4. Trachtenberg J, Halpern N, Pont A: Ketoconazole: a novel and rapid
treatment for advanced prostate cancer. J. Urol 130:152-153, 1983.
5. Menon M, Glode LM, Martin K, et al: Abarelix (PP1-149), a novel
and potent GnRH antagonist, induces a rapid and profound reduction
in testosterone and PSA in advanced prostate cancer patients. J Urol
159:334A, 1998.
6. Garnick MB, Gittelman M, Steidel C, et al: Abarelix (PPI-149),
a novel and potent GnRH antagonist, induces a rapid and profound
reduction in prostate gland volume (pgv) and androgen levels before
brachytherapy (BT) or radiation therapy (XRT). J Urol 159:220A, 1998.

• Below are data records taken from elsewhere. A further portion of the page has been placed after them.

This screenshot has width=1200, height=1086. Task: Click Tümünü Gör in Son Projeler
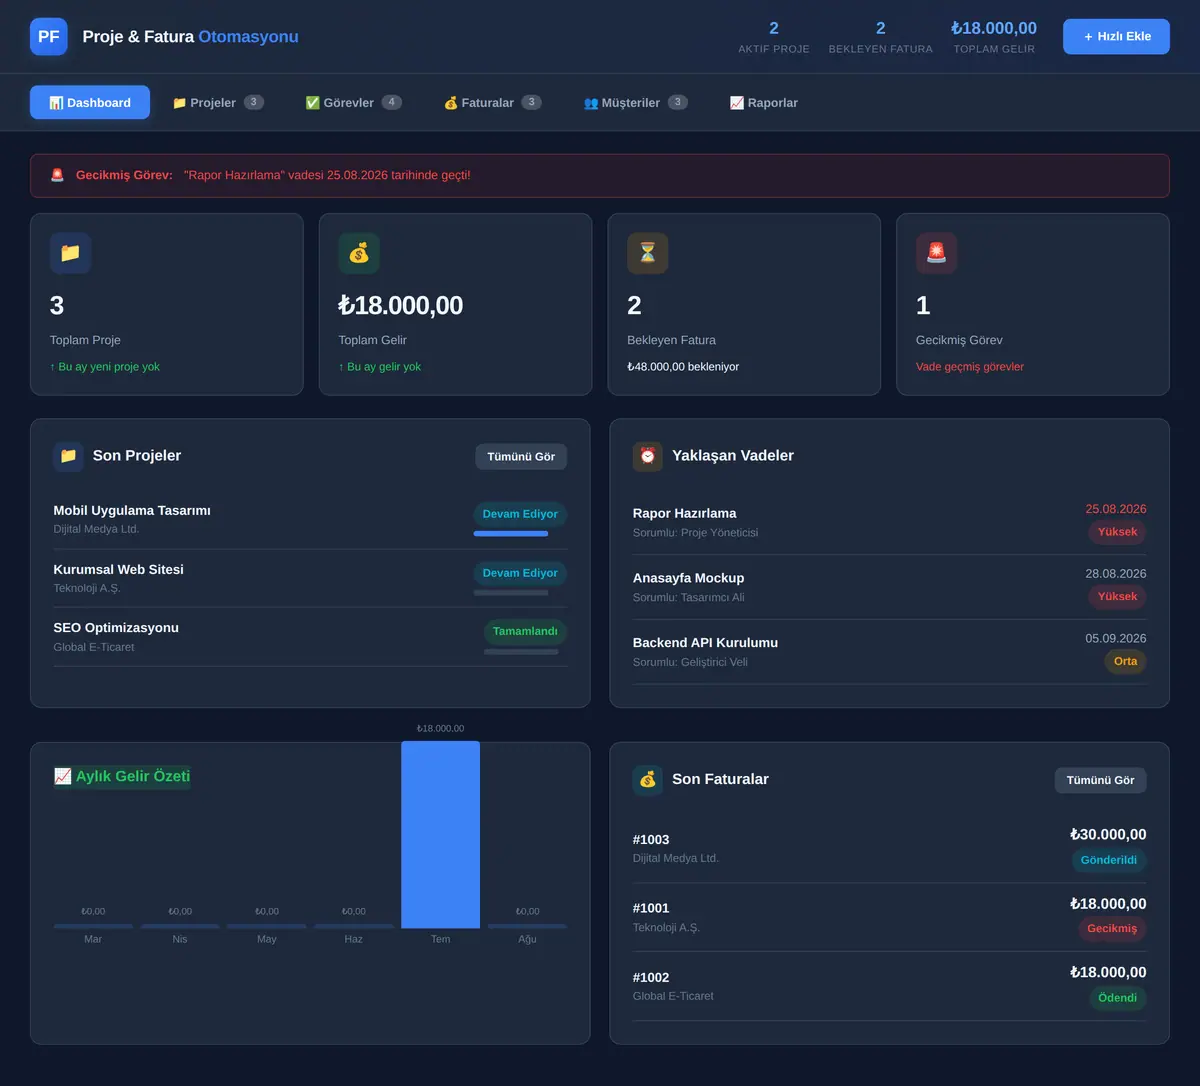[521, 457]
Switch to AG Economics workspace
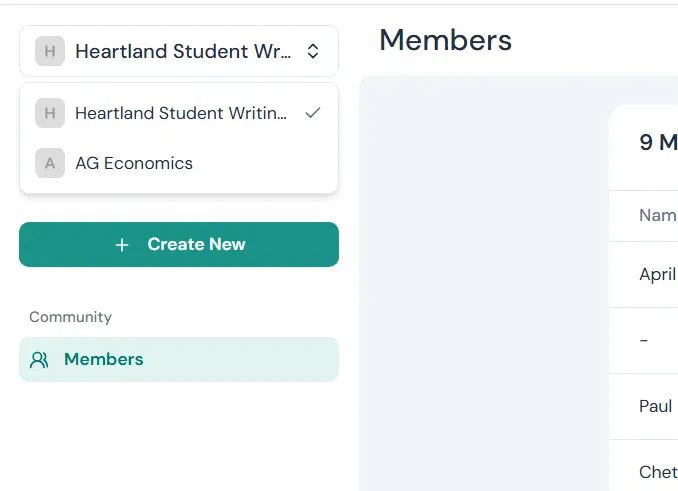678x491 pixels. 134,163

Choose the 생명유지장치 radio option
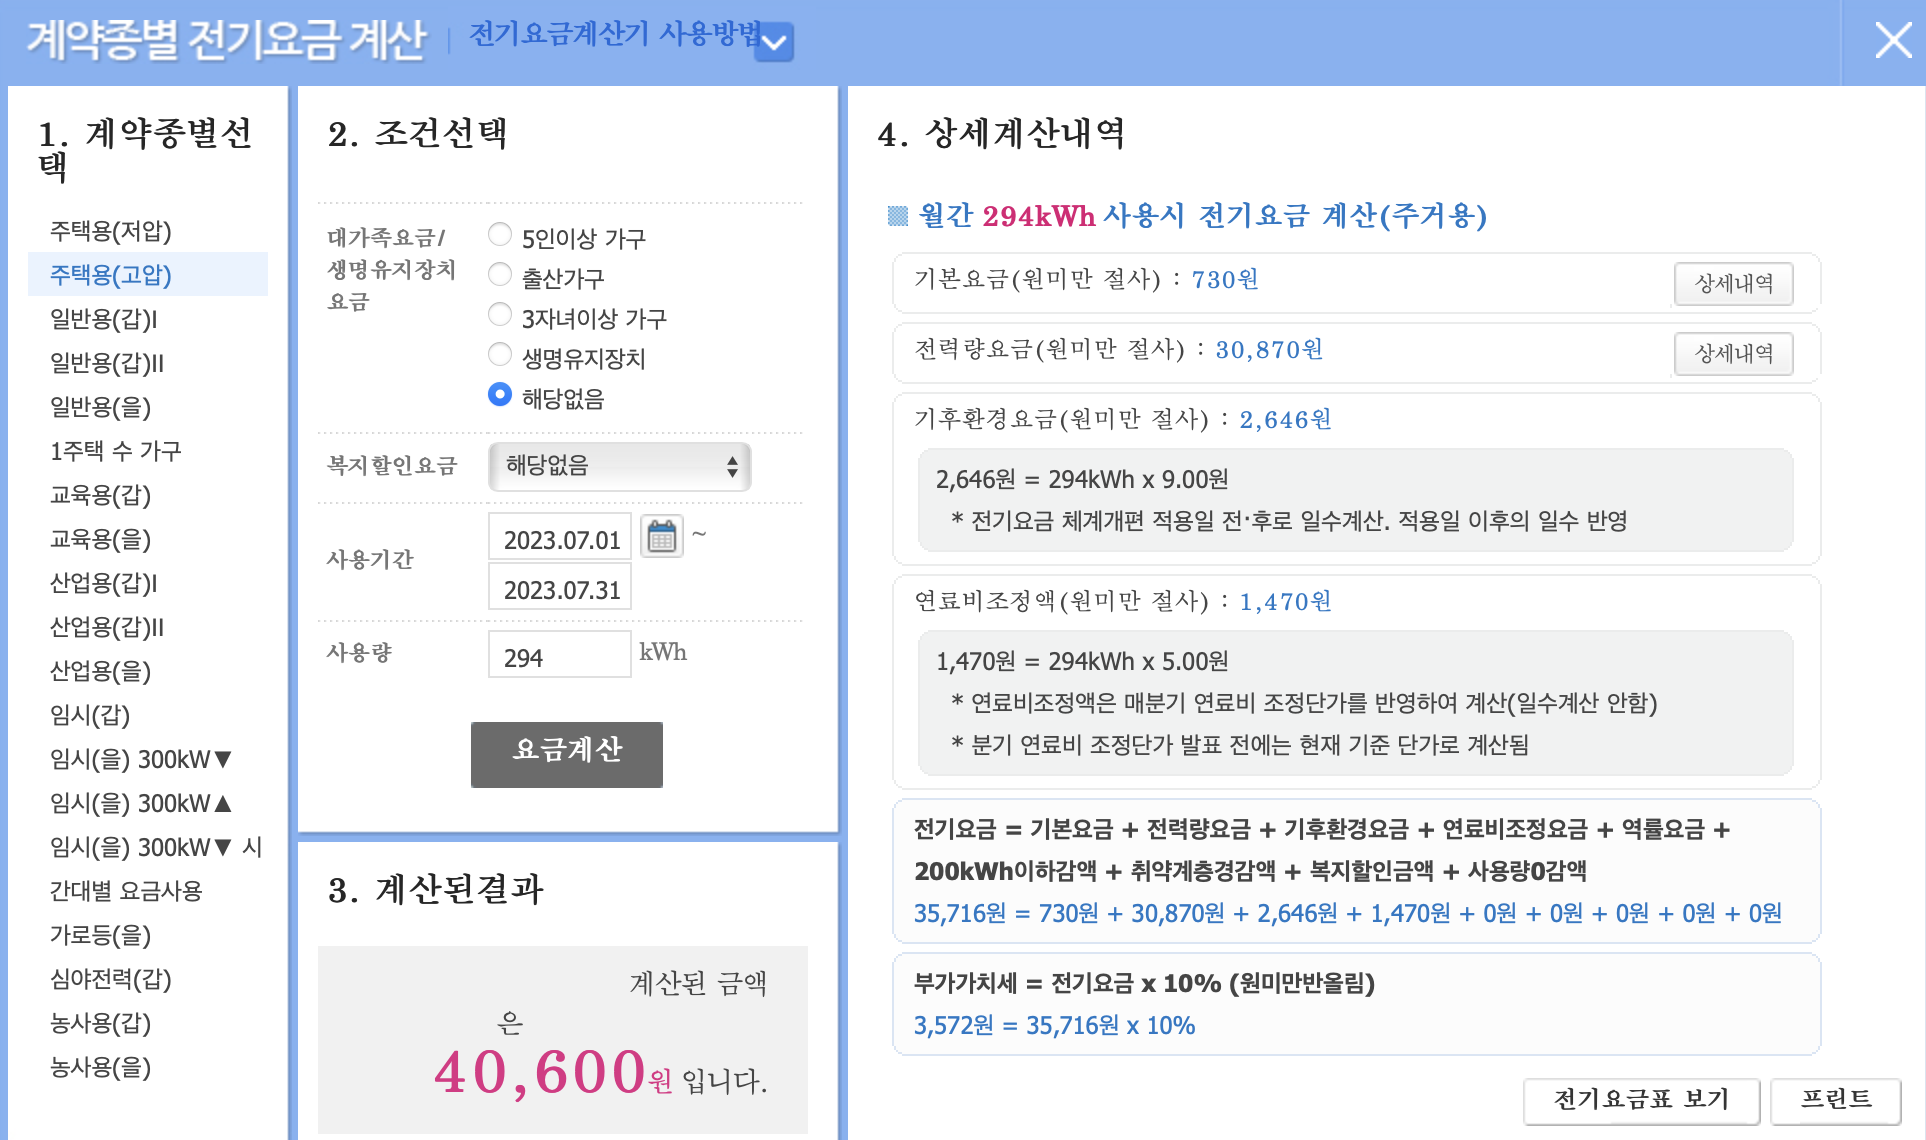[500, 355]
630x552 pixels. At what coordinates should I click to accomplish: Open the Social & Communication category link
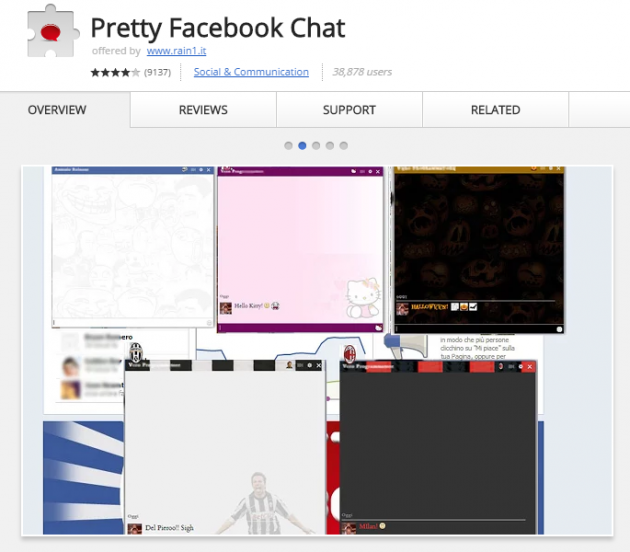click(x=251, y=72)
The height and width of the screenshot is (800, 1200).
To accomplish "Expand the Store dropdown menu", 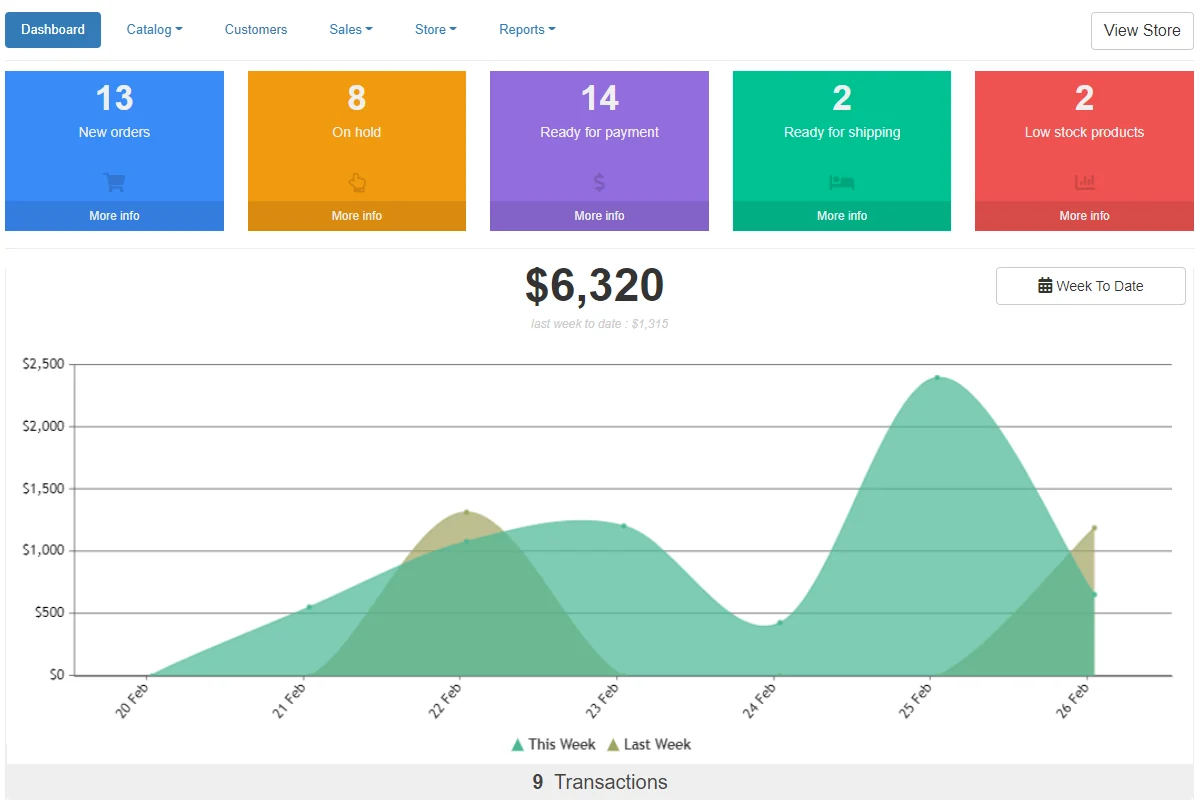I will (436, 30).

7. Garnick MB, Campin M, Kuca B, Tomera K: PSA kinetics: rates
of decline are significantly more rapid following therapy with
the GnRH
antagonist Abarelix-Depot (A-D), compared to superagonists Lupron® (L)
and Zoladex® (Z) in prostate cancer (PrCa) patients (pts).
J Urol 161:98, 1999.
8. Garnick MB, Tomera K, Campion M, Kuca B: Abarelix-Depot (A-D),
a sustained-release (SR) formulation of a potent GnRH pure antagonist
in patients (pts) with prostate cancer (PrCA): phase II clinical
results and endocrine comparison with superagonists Lupron® (L)
and Zoladex® (Z). J Urol 161:340, 1999.